- _Work instructions_:
A. Summarize the passage on COVID and vulnerable groups in three sentences.
B. Carry the passage on COVID and vulnerable groups forward from its last sentence.

- _Given passage_:
************

Pandemic of the forgotten: The New York Times calls it a “pandemic of the forgotten: About seven million Americans who have compromised immune systems from cancer treatments, transplants or other medical conditions. For many, it still feels like the worst days of the early pandemic, before vaccines brought some semblance of safety and protection from COVID .… Many people who are immunocompromised never really stopped behaving the way we all behaved in 2020…. They are vaccinated, but may still be unprotected. Some of them haven’t seen their family or friends in two years.” On a relative population basis, that means about 560,000 Australians fall into this immunocompromised category. They are very unlikely to be returning to classroom study any time soon, except with very strict health considerations.

Poverty makes you sick. “It does this by limiting your access to services and supports, through money or other factors such as the type of job you work. People at the ‘lower end’ of the social gradient also tend to receive poorer quality health care. Unfortunately, this social gradient is now clear in the data on Australian COVID deaths,” write Gemma Carey and Ben O'Mara.

************

- _Recorded data_:
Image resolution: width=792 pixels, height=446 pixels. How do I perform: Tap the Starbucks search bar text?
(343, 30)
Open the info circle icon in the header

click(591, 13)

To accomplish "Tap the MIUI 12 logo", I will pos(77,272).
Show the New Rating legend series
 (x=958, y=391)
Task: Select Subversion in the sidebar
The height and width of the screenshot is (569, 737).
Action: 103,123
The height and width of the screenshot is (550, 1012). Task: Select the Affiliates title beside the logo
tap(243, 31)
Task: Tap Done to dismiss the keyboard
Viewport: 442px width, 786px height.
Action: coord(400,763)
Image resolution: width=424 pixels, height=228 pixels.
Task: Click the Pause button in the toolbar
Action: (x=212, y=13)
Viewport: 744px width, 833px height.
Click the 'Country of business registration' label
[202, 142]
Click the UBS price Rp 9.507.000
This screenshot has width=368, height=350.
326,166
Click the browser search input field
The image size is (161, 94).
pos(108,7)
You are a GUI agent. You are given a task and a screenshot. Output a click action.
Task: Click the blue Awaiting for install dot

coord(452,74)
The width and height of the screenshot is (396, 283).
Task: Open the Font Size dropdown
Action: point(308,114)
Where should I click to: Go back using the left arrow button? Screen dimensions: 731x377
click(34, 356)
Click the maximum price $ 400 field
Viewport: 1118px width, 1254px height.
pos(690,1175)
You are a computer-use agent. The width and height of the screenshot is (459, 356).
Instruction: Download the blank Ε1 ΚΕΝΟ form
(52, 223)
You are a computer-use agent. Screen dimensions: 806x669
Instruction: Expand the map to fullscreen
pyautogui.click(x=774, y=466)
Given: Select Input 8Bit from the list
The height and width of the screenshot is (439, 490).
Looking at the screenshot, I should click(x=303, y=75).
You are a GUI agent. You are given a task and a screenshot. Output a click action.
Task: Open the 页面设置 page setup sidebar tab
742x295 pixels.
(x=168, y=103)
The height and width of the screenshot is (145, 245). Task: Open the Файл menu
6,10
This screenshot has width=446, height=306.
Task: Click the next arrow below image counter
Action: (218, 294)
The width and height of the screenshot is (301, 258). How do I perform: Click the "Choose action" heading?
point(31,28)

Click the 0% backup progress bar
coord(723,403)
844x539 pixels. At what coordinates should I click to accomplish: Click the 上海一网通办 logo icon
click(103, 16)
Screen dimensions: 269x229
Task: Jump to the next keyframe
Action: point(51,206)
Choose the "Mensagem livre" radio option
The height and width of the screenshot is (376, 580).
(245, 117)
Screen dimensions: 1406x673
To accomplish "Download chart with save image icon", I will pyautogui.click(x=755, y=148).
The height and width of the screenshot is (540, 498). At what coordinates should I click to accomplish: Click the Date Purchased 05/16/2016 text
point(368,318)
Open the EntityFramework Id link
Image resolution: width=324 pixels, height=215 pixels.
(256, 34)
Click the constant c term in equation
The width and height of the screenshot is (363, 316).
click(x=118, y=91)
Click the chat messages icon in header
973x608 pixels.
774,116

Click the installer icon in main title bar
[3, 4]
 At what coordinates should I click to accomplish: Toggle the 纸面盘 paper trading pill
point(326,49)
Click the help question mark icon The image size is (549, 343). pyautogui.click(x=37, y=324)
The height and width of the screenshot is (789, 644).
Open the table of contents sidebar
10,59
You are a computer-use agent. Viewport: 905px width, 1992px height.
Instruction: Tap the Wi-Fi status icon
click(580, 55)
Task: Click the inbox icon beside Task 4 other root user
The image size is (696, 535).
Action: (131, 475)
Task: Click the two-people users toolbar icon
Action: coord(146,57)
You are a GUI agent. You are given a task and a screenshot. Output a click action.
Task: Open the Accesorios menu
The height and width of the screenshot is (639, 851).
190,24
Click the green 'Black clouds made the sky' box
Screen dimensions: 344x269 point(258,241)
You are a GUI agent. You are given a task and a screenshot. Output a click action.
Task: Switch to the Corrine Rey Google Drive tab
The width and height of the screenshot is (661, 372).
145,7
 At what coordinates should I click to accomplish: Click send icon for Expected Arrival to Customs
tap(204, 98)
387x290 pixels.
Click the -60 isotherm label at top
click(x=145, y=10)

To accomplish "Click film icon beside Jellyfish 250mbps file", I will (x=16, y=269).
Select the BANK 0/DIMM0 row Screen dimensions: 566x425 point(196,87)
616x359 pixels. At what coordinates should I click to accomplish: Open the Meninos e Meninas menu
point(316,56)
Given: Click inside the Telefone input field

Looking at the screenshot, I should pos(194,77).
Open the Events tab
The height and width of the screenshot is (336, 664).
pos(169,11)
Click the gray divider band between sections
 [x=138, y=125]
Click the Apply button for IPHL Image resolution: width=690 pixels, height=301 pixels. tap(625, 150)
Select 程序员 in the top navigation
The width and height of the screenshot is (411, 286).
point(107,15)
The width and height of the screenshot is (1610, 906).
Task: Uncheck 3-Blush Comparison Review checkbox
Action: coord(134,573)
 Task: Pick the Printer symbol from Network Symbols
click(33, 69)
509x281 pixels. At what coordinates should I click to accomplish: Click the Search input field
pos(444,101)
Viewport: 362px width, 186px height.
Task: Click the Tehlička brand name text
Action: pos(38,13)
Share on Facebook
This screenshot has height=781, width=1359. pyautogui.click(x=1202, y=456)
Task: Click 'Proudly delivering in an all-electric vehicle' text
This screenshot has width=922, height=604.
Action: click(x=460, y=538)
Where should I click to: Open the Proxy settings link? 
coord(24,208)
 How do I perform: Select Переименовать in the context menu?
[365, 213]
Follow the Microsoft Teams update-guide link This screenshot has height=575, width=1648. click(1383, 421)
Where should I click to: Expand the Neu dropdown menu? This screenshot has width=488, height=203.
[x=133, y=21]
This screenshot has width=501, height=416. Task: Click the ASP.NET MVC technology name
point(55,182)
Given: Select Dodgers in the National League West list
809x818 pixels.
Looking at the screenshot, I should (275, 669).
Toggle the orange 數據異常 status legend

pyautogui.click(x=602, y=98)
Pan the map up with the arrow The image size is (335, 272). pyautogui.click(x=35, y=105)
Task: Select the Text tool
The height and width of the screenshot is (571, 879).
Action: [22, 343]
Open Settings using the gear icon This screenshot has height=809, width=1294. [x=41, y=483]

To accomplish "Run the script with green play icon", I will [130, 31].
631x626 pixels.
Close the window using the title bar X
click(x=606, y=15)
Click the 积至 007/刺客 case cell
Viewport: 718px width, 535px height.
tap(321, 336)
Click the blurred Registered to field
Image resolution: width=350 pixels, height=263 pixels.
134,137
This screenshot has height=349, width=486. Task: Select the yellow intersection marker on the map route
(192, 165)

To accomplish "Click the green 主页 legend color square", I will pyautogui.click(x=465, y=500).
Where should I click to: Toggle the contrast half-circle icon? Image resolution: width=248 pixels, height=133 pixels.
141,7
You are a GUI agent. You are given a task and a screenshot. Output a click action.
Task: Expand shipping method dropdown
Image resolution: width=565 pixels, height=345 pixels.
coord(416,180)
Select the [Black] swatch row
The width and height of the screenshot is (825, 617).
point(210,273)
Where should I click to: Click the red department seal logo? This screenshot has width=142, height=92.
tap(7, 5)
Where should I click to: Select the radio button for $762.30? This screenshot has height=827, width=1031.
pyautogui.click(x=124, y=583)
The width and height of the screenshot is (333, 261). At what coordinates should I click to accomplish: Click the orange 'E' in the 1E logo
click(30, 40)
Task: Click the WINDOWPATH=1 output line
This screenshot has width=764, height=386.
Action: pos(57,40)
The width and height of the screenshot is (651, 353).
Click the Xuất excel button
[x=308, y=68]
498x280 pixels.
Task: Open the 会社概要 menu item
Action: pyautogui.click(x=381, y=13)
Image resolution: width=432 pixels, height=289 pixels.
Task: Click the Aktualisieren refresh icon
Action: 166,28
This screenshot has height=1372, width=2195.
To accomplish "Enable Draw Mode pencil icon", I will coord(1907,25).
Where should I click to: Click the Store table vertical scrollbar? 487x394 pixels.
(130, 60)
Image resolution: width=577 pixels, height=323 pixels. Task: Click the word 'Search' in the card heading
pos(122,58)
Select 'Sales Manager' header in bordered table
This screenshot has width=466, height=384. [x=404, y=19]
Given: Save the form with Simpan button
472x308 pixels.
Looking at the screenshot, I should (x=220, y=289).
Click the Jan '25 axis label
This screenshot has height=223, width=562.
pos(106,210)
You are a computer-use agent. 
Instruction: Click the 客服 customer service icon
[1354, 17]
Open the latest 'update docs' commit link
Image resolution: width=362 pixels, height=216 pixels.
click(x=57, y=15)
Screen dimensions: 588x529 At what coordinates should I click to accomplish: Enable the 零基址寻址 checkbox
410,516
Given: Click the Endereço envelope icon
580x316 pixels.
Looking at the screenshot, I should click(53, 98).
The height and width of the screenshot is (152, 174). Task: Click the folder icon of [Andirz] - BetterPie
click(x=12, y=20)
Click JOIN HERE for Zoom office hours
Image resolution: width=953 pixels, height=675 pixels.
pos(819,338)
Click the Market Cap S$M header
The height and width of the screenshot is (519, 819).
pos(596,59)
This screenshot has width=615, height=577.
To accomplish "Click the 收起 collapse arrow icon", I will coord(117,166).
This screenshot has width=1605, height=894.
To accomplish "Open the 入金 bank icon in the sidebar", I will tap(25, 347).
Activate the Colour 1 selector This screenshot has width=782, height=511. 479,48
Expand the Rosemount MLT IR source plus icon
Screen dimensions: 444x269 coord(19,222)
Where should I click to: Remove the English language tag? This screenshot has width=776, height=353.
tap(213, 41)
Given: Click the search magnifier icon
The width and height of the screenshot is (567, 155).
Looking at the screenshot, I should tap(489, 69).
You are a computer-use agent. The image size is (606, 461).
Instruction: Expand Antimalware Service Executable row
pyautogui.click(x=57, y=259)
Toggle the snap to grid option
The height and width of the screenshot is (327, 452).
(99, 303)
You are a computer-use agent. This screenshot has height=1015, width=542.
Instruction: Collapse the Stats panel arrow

************

- _Exercise results_:
A. The New York Times describes a "pandemic of the forgotten" of about seven million immunocompromised Americans, many of whom still live as everyone did in 2020 and may be unprotected even when vaccinated. On a relative population basis, that means about 560,000 Australians are in this category and are very unlikely to return to classroom study soon except under very strict health considerations. Gemma Carey and Ben O'Mara write that poverty makes people sick by limiting their access to services, supports and good health care, and that this social gradient is now clear in Australian COVID death data.

B.
What does this mean for Australia’s adult and community education (ACE) providers delivering skills training and basic education? Remember, this is the Australian VET (skills) sector which achieves the highest percentage of improved employment prospects, with 13% of completing students moving from unemployment to employment, more than any other skills sector. While the ACE sector specialises in delivering to vulnerable and disadvantaged groups, these same groups have been most impacted by COVID-19. And not just incidence, but lifestyle and other impacts – loss of work, required isolation and withdrawal from education and training. As CCA discovered in its February 2022 members survey, disadvantaged groups have consistently been withdrawing from training, with student numbers down on average almost half of what they were in 2020 and 2021, both of them difficult COVID years.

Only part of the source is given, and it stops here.